45
Le hall du terminal bourdonnait d'agitation, chacun déambulant dans des chemins opposés. Tandis que les annonces résonnaient à travers les hauts parleurs, les voyageurs s'agglutinaient aux portes d'embarquement.
Fanny, le cœur battant d'une excitation qu'elle avait tapie dans l'ombre depuis des années, ajusta la lanière de son sac à main et rejoignit ses collègues.
— Coste ! On ne t'attendait presque plus, lança Simon, son homologue au service commercial, le doigt mimant son retard sur une montre invisible.
Les lèvres pincées et le sourire figé sur ses lèvres, Fanny ne lui répondit pas. Elle connaissait bien le personnage et n'avait pas envie de satisfaire son égo. Elle l'ignora en saluant Paul, son collègue, avec politesse. Après tout, ce dernier n'avait jamais tenté quoi que ce soit à son égard et elle préférait en faire un allié plutôt qu'une doublure de Simon.
— La fine équipe au complet. Ah ! Mais, non, où est ton cher et tendre ?
Fanny inspira tout en ravalant sa salive. Allait-il continuer à la titiller durant tout le séjour ?
— Oh ! s'exclama Simon tout en feintant l'étonnement. Ne me dis pas que vous vous êtes séparés ?
— Arrête, tu vois bien que tu la mets mal à l'aise, intervint Paul cherchant à calmer le jeu.
— Moi ? Loin de moi cette idée. Il ne viendra pas ?
— Comme tu peux le constater, non, répondit-elle avec élégance.
— Dispute de couple ?
Cette fois, elle planta son regard dans le sien.
— Tu n'as rien d'autre à te mettre sous la dent ? Alexis est mon responsable. Point barre.
Elle avait parlé plus sèchement qu'elle ne l'aurait voulu, mais c'était plus fort qu'elle. Pourquoi fallait-il que ses collègues, et son frère s'acharnent à coller son nom à celui d'Alexis ? Bien qu'elle ne puisse nier cette tension tacite entre eux, ce non dit qui planait, il y avait quelque chose de dérangeant qui la poussait dans ses retranchements. Et tant qu'elle n'aurait pas tout tirer au clair, cette ambiguïté resterait une cage invisible, un poids qui l'oppressait chaque jour davantage.
— J'ai gagné, souffla Paul à son collègue tout en tendant la main.
Simon lui remit 50 euros, ce qui attira l'attention de la jeune femme.

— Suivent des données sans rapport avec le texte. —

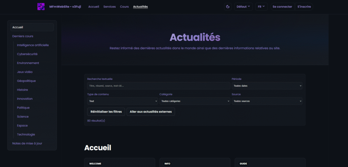Image resolution: width=348 pixels, height=167 pixels.
Task: Jump to Notes de mise à jour
Action: pyautogui.click(x=27, y=143)
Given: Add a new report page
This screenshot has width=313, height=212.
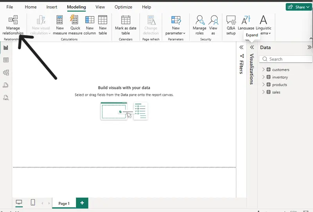Looking at the screenshot, I should point(82,203).
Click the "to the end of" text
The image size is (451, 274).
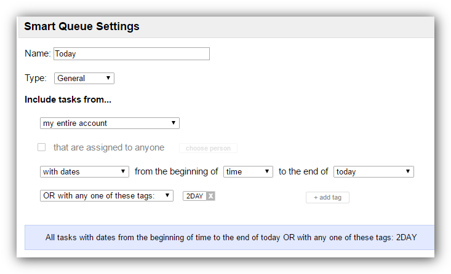point(303,172)
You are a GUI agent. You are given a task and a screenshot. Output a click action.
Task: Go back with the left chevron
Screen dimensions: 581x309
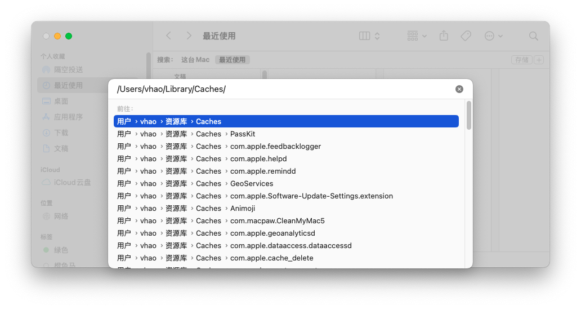pyautogui.click(x=168, y=36)
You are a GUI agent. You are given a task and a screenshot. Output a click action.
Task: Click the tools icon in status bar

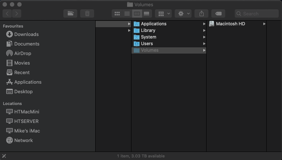click(4, 156)
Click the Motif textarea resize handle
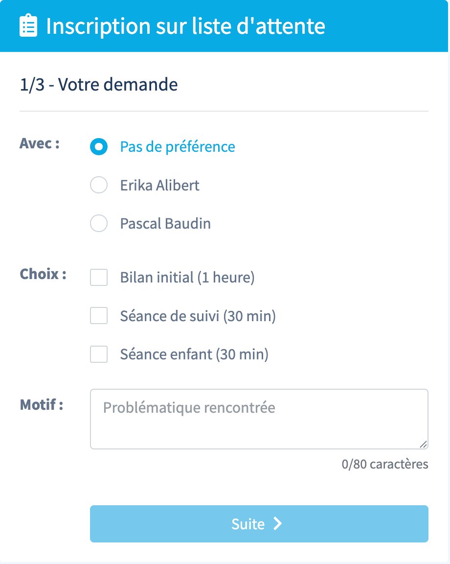Image resolution: width=450 pixels, height=564 pixels. click(423, 444)
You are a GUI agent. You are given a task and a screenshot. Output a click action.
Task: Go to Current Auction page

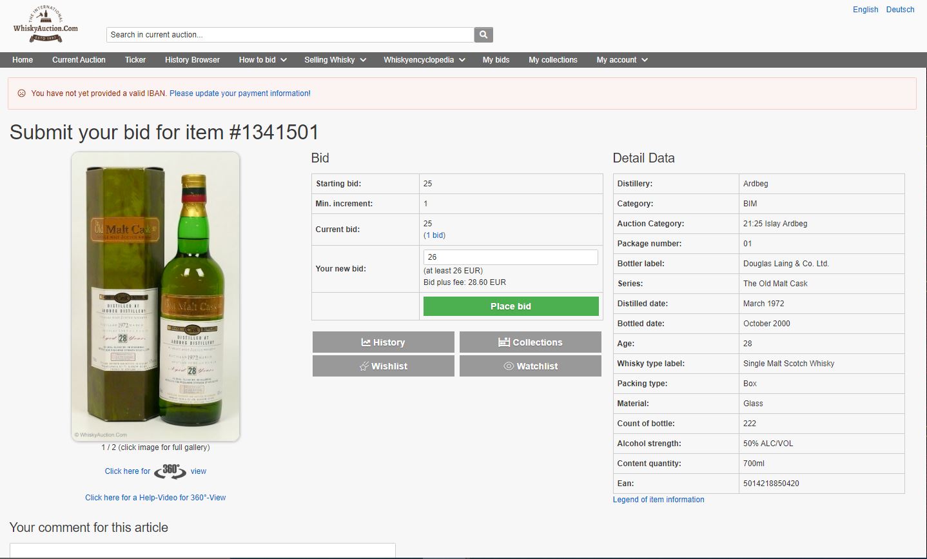[x=79, y=60]
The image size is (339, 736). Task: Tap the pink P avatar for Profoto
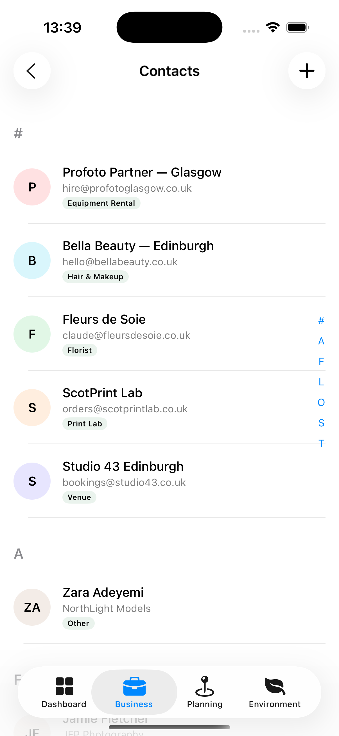(32, 187)
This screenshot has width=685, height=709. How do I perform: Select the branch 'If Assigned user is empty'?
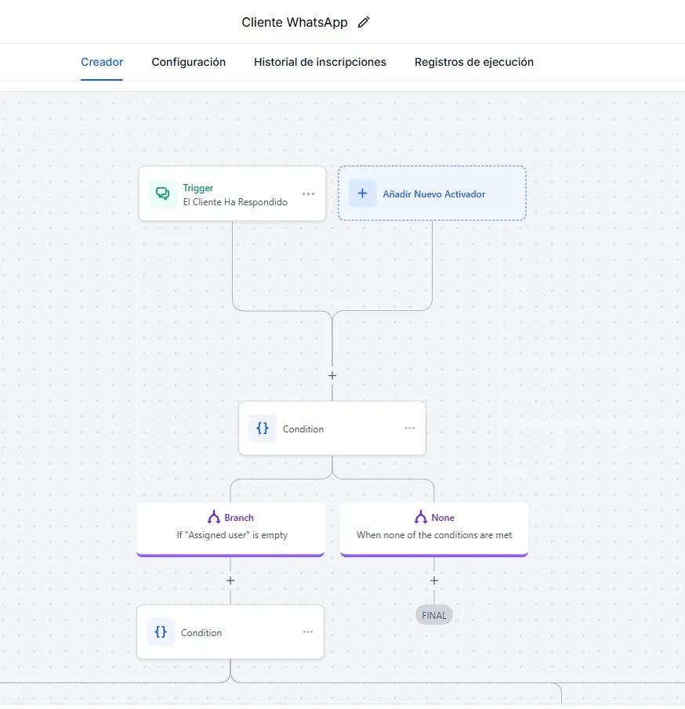pyautogui.click(x=231, y=528)
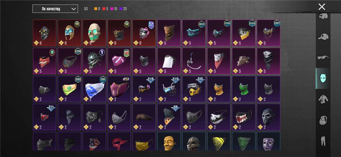
Task: Select the sunglasses category icon
Action: pos(323,57)
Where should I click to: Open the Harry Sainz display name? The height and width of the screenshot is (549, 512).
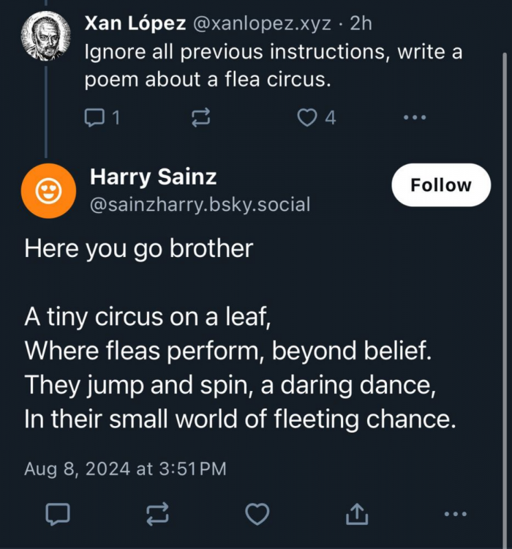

— Vous avez parié sur moi ? Non, attendez, ne dites rien, je ne veux même pas le savoir, dit-elle tout en hochant la tête de dégoût.
Le vol fut pénible. Simon et Paul, à ses côtés, débattaient sur le "potentiel" des hôtesses de l'air comme des adolescents puérils. Fanny leva les yeux ai ciel un milliers de fois avant de s'enfermer dans sa prison acoustique sous les a coups rythmés de R.E.M.
Elle profita de ce moment de "silence" pour se plonger sur le dossier en relisant les dernières notes du partenariat qu'ils venaient mettre en place avec leur homologue égyptien. En filigrane, une autre pensée revenait : ce rendez-vous informel avec Karim, celui qui avait ré-animé une partie de son âme depuis quelques mois.
En quittant l'aéroport, la chaleur sèche de la cité Cairote la saisit de plein fouet, une brûlure infernale qui contrastait avec les intempéries d'un mois de mai en France. Le brouaha des voyageurs, des familles réunies, les klaxons incessants, les regards insistants des locaux et ces voix qui s'élevaient dans une langue qu'elle comprenait à peine formaient une symphonie déroutante. Paris lui sembla soudain si superficiel.
Karim, leur interlocuteur sur place, les accueillit avec le plus grand des sourires. La pancarte entre ses mains s'intitulait "Fanny", ce qui valut les commentaires grossiers de Simon. Rien qui ne puisse ternir le bonheur de la jeune femme.
*
Durant toute la semaine, l'équipe de YouCare avait été choyée, invitée dans les meilleurs restaurants, logée dans les meilleurs hôtels de la cité. Le partenariat était fin prêt à voir le jour et à rayonner dans toute la région. Cet accord permettait à YouCare de faire ses premiers pas à l'international.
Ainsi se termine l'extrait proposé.